L’agricoltura conservativa, con il caso studio dell’azienda agricola Una Garlanda, è stata al centro della giornata in campo promossa da ERSAF il 20 giugno 2026 a Rovasenda (VC), nell’ambito del progetto LIFE CLIMAXPO – task 8.2 dedicato proprio alle tecniche di gestione rigenerativa dei suoli agricoli e degli agro-ecosistemi. 

L’iniziativa, che ha visto la partecipazione per ERSAF di Elisa Tagliaferri e Uta Biino, ha previsto una sessione introduttiva in aula e una successiva visita in campo presso l’azienda agricola Una Garlanda, realtà risicola biologica attiva da anni nell’adozione di pratiche agroecologiche e sistemi innovativi di gestione del suolo. 

Durante la mattinata, i titolari Manuele Mussa e Mara Stocchi hanno presentato il modello aziendale, mentre il socio Giovanni Bargnesi ha accompagnato i partecipanti in un percorso di visita degli appezzamenti, illustrando le soluzioni adottate per la gestione delle risaie. La visita è proseguita con l’osservazione diretta delle strutture aziendali dedicate all’essiccazione del riso, della pileria artigianale e delle sale di confezionamento del prodotto finale, evidenziando un sistema integrato che comprende produzione, lavorazione e commercializzazione direttamente gestiti in azienda. ERSAF ha infine inquadrato la giornata nel contesto del progetto LIFE CLIMAXPO, illustrando obiettivi e azioni previste, con particolare riferimento alla diffusione di pratiche di gestione sostenibile del suolo tra gli operatori agricoli e gli stakeholder del territorio. 

L’azienda Una Garlanda, con una superficie di circa 130 ettari, è caratterizzata da una specializzazione risicola affiancata da rotazioni biennali con colture quali fagiolo dall’occhio, miglio, avena, segale e soia. Dal 2001 applica principi di agroforestazione (integrazione tra colture agricole e alberi/arbusti), con la presenza di circa 15.000 piante autoctone distribuite lungo oltre 60 km di filari. 

Questo approccio contribuisce al miglioramento dei servizi ecosistemici, ovvero i benefici forniti dagli ecosistemi, tra cui fertilità del suolo, regolazione climatica e biodiversità, favorendo il sequestro di carbonio, la riduzione dell’erosione e il miglioramento della resilienza agli eventi climatici. 

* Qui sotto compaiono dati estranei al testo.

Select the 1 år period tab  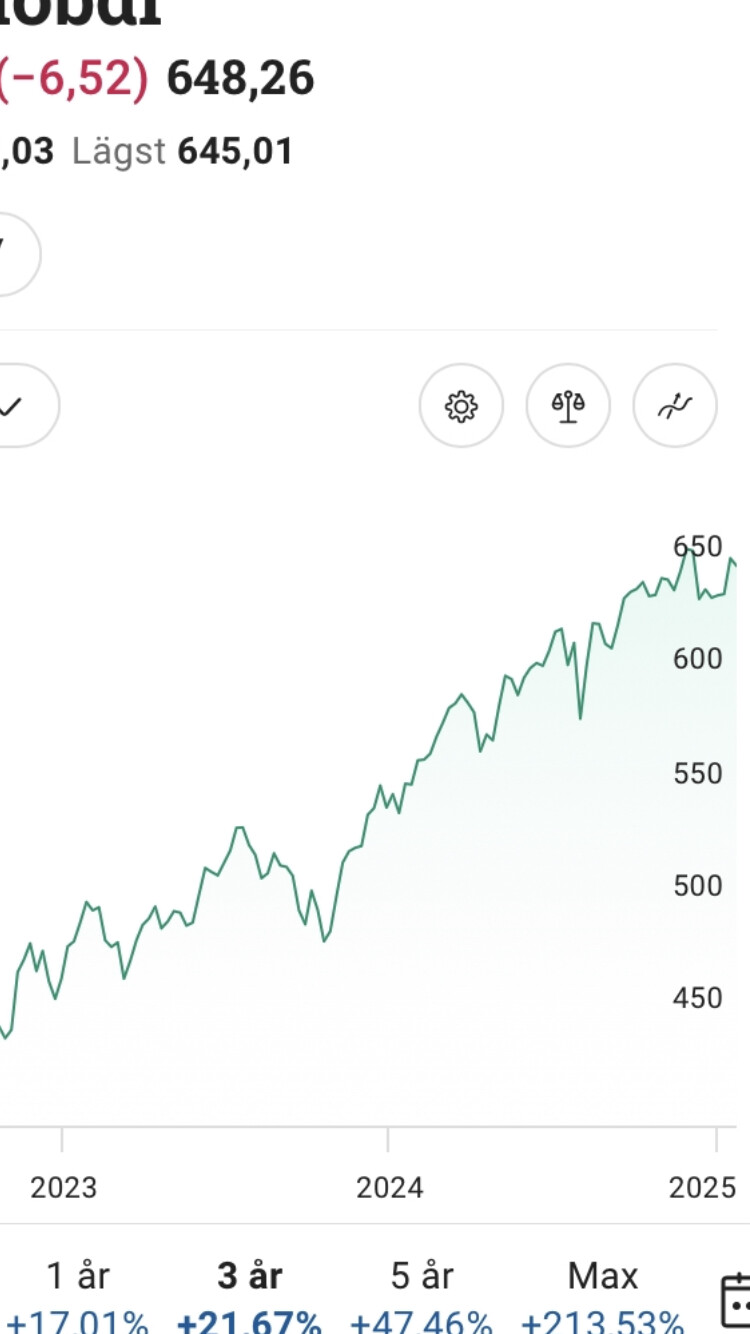pos(78,1277)

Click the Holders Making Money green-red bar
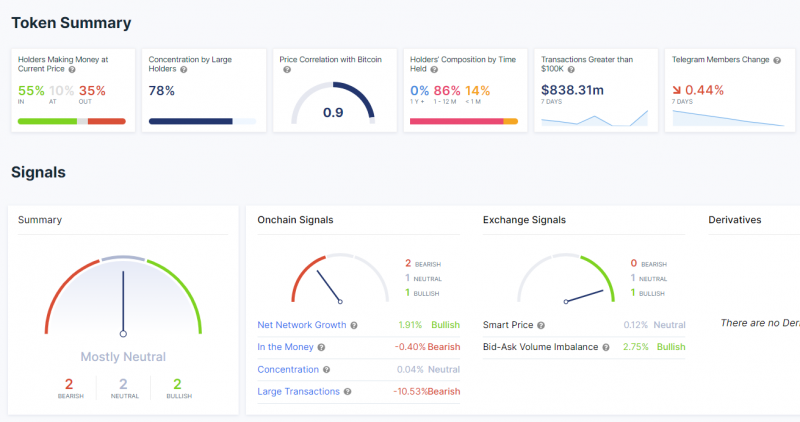tap(72, 122)
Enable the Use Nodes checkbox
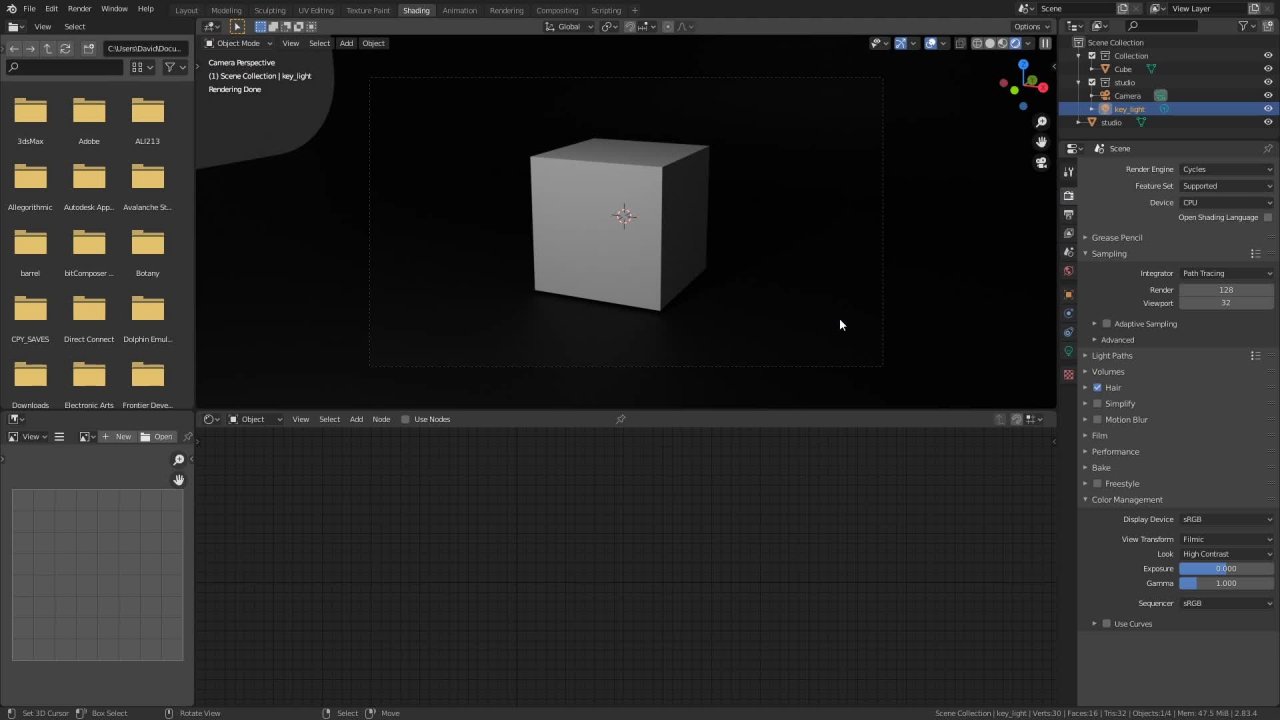Screen dimensions: 1280x720 click(x=405, y=419)
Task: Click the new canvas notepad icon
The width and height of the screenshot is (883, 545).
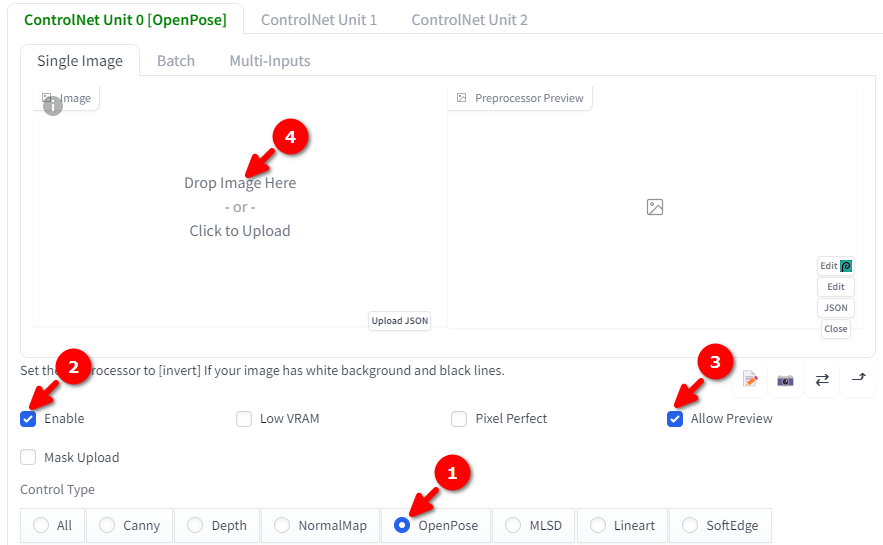Action: pos(750,379)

Tra gli elementi distintivi dell’azienda emerge un’elevata biodiversità, sia coltivata sia naturale, documentata da attività di ricerca svolte da enti scientifici (ISPRA, Università degli Studi di Milano, Università di Torino e altri istituti del Piemonte orientale). Una Garlanda è infatti parte dell’associazione di produttori agricoli Polyculturae, impegnata proprio nella tutela e valorizzazione della biodiversità agro-ecosistemica. 

La gestione aziendale si basa su principi di agricoltura biologica, senza utilizzo di prodotti chimici, e su tecniche come la consociazione colturale e l’impiego di cover crop. 

Un elemento di particolare interesse è rappresentato dal metodo “Stocchi”, sviluppato dall’azienda nel 2007, basato sulla pacciamatura verde, che prevede: 

  • semina di erbai stagionali; 
  • semina diretta del riso sull’erbaio (sodo); 
  • rullatura o trinciatura della biomassa vegetale; 
  • gestione idrica controllata della risaia; 

 

Questa tecnica favorisce al contempo la germinazione del riso e la riduzione delle infestanti, oltre che il miglioramento della struttura del suolo. Inoltre, porta a diversi vantaggi agronomici quali il contenimento dell’erosione, la riduzione del dilavamento dei nutrienti, l’incremento della sostanza organica e il miglioramento della fertilità del suolo. 

Dal punto di vista economico, l’azienda evidenzia benefici legati alla riduzione dei costi di produzione, tra cui l’azzeramento della spesa per prodotti fitosanitari, la diminuzione del consumo di carburante e la riduzione del fabbisogno idrico.